Des bénéfices évidents
 
 On connaît les bénéfices qui seraient induits par une plus grande intégration maghrébine. Nombre d’économistes estiment ainsi que la croissance moyenne de la région augmenterait de un à quatre points, ce qui aurait un effet immédiat en matière de réduction du chômage. Surtout, cette croissance serait moins dépendante des aléas conjoncturels, tels que la chute des prix du pétrole ou les mauvaises récoltes agricoles. En ouvrant leurs marchés respectifs, en encourageant les échanges commerciaux entre eux, en autorisant la libre circulation des personnes et la mobilité professionnelle d’un pays à l’autre, les pays du Maghreb doperaient leurs économies et gagneraient encore plus de crédits vis-à-vis des investisseurs internationaux. Le Maghreb pourrait prétendre alors au label de «zone émergente», après avoir donné, des décennies durant, l’impression qu’il refusait cette émergence.

 Il faut entendre ce que disent les experts. Pour l’économiste algérien El-Mouhoub Mouhoud, professeur d’économie à l’université Paris-Dauphine, «le coût de la non-intégration Sud-Sud est plus élevé que celui de la non-intégration Nord-Sud ». En clair, il faut cesser de se lamenter sur le fait que l’Europe ne déploie pas suffisamment d’efforts, notamment financiers, pour aider le Maghreb à se développer, contrairement à ceux qu’elle a consentis pour ses nouveaux membres de l’Est. C’est donc aux pays maghrébins de se prendre en charge et de faire le pari de l’union. Et c’est peu dire que le chantier est énorme.

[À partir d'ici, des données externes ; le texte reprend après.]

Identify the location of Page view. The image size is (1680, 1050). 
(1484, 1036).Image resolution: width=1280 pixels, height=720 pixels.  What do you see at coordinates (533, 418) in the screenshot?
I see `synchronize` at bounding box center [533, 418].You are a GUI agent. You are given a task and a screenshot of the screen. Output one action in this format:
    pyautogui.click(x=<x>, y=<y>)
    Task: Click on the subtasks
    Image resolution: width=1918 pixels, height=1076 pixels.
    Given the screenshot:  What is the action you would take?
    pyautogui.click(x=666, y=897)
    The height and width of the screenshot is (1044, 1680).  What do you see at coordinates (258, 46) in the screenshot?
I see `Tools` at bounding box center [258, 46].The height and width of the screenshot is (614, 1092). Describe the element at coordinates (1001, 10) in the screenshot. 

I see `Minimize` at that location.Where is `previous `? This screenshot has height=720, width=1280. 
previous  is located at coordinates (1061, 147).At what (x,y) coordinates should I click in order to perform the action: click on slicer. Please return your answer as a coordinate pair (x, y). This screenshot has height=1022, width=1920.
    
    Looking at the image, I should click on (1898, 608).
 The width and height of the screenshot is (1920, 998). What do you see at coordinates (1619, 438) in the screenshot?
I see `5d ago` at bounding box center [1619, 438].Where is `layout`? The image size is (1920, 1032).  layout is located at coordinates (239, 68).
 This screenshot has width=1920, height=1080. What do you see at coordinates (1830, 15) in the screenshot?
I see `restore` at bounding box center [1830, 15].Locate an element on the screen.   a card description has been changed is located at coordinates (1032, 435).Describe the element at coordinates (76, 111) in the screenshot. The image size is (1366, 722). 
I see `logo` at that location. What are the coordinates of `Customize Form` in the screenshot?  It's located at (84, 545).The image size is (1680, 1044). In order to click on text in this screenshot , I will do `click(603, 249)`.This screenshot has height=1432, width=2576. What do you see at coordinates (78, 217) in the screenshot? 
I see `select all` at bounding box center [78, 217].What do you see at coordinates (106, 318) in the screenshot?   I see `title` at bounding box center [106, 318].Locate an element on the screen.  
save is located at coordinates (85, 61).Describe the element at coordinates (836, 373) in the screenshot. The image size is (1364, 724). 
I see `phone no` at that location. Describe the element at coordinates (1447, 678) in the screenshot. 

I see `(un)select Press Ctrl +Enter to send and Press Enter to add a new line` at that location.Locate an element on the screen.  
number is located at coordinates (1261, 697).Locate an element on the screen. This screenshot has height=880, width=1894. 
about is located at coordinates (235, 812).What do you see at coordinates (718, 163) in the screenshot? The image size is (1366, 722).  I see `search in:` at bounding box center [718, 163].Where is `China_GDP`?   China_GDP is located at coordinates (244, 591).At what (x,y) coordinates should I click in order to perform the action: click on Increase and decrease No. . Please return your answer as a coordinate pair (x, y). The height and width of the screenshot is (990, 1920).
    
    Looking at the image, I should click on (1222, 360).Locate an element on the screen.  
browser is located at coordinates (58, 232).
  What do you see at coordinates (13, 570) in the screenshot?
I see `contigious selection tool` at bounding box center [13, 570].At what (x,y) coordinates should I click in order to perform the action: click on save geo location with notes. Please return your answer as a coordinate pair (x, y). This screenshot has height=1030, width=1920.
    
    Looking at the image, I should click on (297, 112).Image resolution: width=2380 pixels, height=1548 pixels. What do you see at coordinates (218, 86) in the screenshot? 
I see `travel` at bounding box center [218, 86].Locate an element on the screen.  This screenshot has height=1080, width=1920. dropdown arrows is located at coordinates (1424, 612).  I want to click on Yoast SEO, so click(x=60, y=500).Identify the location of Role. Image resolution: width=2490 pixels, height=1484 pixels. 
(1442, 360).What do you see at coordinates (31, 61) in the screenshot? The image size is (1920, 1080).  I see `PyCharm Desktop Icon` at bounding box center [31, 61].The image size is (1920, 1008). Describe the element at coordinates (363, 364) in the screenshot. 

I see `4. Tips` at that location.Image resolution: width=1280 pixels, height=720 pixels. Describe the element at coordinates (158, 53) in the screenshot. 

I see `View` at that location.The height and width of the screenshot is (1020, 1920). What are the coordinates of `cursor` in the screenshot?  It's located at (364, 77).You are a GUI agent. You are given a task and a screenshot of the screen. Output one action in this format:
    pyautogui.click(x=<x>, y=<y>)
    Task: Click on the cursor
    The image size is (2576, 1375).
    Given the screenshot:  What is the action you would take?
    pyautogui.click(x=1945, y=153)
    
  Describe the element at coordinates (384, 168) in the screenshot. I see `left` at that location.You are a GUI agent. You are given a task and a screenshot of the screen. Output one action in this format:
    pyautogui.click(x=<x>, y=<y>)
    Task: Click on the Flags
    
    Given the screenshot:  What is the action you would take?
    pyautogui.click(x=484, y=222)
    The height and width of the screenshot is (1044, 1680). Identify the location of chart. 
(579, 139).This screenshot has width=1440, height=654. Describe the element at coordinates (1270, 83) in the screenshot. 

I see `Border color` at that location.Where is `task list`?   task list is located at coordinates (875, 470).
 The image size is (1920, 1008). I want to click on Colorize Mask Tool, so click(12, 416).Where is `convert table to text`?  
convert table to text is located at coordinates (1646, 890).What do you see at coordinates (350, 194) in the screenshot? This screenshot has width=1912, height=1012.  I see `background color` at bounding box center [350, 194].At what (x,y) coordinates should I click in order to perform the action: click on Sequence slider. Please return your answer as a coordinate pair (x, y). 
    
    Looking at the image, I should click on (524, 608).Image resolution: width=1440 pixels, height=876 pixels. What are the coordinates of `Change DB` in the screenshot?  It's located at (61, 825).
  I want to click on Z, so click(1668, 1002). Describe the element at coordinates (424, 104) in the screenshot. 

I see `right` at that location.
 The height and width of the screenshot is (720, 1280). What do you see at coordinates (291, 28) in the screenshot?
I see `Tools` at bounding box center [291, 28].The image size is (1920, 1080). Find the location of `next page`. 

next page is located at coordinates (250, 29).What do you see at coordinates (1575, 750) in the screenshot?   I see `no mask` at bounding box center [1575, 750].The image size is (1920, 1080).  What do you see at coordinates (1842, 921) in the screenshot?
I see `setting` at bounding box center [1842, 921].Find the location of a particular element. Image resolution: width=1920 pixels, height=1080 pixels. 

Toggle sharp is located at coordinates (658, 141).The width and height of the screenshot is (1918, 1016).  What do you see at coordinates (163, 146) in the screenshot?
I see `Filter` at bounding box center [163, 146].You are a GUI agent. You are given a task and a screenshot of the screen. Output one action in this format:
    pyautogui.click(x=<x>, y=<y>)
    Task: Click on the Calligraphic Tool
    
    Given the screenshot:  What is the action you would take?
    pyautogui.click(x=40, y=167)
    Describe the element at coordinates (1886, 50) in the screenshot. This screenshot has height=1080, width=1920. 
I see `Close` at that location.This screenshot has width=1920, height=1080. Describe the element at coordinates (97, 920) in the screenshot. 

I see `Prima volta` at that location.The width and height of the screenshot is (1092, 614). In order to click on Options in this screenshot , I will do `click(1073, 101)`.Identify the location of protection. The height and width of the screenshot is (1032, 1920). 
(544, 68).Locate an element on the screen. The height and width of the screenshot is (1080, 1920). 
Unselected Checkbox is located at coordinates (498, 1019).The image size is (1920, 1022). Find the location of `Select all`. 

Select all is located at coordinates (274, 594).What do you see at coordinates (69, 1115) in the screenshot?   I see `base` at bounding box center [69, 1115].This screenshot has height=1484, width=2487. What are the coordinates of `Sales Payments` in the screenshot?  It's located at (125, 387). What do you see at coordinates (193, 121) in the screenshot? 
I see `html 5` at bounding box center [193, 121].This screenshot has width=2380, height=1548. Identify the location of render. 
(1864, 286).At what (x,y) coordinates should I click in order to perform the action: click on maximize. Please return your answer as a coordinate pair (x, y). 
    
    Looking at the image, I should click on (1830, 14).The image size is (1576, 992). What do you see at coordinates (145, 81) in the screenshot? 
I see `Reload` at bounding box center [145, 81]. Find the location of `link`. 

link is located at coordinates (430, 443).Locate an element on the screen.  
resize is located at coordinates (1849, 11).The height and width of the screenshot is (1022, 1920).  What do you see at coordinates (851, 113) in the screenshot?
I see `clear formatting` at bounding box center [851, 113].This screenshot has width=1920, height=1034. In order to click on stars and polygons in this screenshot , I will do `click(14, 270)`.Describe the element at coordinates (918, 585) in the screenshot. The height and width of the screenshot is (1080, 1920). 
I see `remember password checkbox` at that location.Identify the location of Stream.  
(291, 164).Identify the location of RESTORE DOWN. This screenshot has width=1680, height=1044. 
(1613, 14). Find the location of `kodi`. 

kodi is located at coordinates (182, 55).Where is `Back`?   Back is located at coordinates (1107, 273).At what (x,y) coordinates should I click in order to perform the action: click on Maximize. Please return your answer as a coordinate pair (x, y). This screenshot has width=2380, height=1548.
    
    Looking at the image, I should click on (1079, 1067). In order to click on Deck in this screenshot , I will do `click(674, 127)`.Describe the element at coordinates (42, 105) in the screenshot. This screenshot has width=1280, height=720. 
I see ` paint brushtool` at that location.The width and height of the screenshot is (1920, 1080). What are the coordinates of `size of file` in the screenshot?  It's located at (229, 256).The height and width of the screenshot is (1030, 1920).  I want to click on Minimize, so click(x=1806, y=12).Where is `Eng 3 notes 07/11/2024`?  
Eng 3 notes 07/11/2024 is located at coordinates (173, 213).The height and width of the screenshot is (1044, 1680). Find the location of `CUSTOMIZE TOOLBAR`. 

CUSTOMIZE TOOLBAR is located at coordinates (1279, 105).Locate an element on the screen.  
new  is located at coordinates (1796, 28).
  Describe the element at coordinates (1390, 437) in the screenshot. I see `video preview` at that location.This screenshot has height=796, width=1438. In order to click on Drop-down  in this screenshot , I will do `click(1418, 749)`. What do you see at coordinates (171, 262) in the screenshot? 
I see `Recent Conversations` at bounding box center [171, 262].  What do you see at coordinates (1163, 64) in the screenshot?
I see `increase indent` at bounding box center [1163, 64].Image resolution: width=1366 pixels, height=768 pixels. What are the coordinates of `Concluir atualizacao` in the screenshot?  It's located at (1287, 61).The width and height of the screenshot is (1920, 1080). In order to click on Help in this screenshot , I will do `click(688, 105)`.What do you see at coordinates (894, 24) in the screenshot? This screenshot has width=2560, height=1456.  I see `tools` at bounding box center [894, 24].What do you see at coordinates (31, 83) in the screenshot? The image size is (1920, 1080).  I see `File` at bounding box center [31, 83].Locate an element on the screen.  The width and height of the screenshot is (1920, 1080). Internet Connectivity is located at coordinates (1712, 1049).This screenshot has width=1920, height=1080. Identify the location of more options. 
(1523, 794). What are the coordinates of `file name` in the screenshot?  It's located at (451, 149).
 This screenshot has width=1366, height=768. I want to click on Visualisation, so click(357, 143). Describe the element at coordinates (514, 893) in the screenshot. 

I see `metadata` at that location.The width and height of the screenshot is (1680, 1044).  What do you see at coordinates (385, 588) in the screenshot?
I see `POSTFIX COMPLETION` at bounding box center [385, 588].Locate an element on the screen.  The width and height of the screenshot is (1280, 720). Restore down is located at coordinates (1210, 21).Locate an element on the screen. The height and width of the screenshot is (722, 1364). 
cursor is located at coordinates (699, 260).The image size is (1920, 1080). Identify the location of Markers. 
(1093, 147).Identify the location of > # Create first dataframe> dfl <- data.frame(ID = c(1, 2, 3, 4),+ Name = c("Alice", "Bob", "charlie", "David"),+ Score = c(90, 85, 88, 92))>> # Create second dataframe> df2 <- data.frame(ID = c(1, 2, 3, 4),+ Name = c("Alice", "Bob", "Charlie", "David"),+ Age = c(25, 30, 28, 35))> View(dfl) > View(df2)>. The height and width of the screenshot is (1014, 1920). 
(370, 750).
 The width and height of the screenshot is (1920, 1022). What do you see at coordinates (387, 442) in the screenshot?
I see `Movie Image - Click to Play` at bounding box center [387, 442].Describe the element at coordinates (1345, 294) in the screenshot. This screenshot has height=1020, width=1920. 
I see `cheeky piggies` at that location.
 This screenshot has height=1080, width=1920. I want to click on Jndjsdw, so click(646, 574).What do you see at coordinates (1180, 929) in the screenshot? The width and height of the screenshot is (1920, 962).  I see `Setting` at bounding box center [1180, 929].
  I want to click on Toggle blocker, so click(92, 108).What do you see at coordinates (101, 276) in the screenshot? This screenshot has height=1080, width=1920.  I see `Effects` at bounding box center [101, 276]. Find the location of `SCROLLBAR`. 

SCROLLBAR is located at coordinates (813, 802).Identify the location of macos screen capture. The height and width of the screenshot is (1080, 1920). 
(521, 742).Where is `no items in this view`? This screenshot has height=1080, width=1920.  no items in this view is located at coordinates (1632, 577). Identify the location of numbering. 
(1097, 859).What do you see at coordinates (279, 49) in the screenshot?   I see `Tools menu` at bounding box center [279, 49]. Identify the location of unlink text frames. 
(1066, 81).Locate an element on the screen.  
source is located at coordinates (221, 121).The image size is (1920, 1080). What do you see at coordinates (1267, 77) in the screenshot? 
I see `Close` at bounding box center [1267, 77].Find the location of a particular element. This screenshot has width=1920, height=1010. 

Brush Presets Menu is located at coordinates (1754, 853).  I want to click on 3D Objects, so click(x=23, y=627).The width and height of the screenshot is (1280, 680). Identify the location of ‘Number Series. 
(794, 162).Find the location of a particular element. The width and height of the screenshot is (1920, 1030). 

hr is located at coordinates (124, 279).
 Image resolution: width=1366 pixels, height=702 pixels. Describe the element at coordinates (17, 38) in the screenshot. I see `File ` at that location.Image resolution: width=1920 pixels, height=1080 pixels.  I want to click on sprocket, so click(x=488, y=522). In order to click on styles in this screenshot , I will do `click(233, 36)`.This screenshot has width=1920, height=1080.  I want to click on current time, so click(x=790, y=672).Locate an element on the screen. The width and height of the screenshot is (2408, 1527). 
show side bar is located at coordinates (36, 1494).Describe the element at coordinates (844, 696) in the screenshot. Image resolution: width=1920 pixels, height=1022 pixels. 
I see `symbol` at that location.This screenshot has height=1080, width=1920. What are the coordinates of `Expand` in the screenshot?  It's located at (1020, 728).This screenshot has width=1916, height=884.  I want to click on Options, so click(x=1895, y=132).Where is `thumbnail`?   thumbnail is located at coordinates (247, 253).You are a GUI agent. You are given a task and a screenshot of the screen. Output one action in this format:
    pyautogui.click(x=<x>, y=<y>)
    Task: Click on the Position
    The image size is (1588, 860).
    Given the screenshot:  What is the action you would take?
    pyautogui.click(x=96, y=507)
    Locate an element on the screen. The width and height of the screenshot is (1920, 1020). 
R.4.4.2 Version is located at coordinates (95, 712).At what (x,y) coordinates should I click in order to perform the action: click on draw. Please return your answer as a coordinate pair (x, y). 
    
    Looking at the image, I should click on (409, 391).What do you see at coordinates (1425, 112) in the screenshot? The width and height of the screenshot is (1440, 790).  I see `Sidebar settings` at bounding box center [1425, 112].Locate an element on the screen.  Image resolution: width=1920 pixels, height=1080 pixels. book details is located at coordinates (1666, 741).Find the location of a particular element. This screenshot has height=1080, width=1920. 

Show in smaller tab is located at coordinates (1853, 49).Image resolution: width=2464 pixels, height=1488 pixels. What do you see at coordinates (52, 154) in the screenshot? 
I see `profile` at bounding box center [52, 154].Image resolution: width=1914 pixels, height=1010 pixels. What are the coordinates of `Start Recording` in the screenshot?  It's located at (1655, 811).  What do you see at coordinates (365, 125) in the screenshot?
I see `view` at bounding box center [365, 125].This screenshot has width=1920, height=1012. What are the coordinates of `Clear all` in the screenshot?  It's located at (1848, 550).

A l’exception de la coopération énergétique et sécuritaire, la construction maghrébine n’est à ce jour qu’un vœu pieux.

 Un seul chiffre permet de résumer la situation : les échanges entre les pays maghrébins correspondent à peine à 2% du total de leurs échanges commerciaux (5% entre les pays du Golfe !). Il n’existe pas d’autre région dans le monde avec un tel niveau dérisoire de flux commerciaux entre pays voisins. Rivaux, souvent divisés, le Brésil et l’Argentine arrivent toutefois à dépasser leurs désaccords pour commercer entre eux. Comment expliquer alors que l’Algérie et le Maroc, pour ne citer que ces deux pays, en soient incapables ?
 
A qui la faute ? Aux élites aussi !
 
 Si le Maghreb uni ne se construit pas, la faute en incombe aux dirigeants politiques des trois pays. C’est ce que l’on entend le plus souvent et cette affirmation est évidemment loin d’être fausse. Mais elle est incomplète. Si l’union maghrébine, ne serait-ce que sur le plan économique, demeure une chimère, c’est aussi parce que les élites des trois pays pensent y trouver leur compte. Nationalisme étriqué, petits calculs d’épiciers, xénophobie : les pouvoirs politiques ne sont pas les seuls à être coupables de non-assistance à région en stagnation. Il serait temps que les élites, à commencer par les chefs d’entreprises, comprennent que le Maghreb uni ne se construira pas tout seul et qu’il est urgent pour eux d’en faire une revendication politique permanente et sans ambiguïtés.

(*) Le Maghreb dans l’économie mondiale :

défis et opportunités, 14 juin 2010.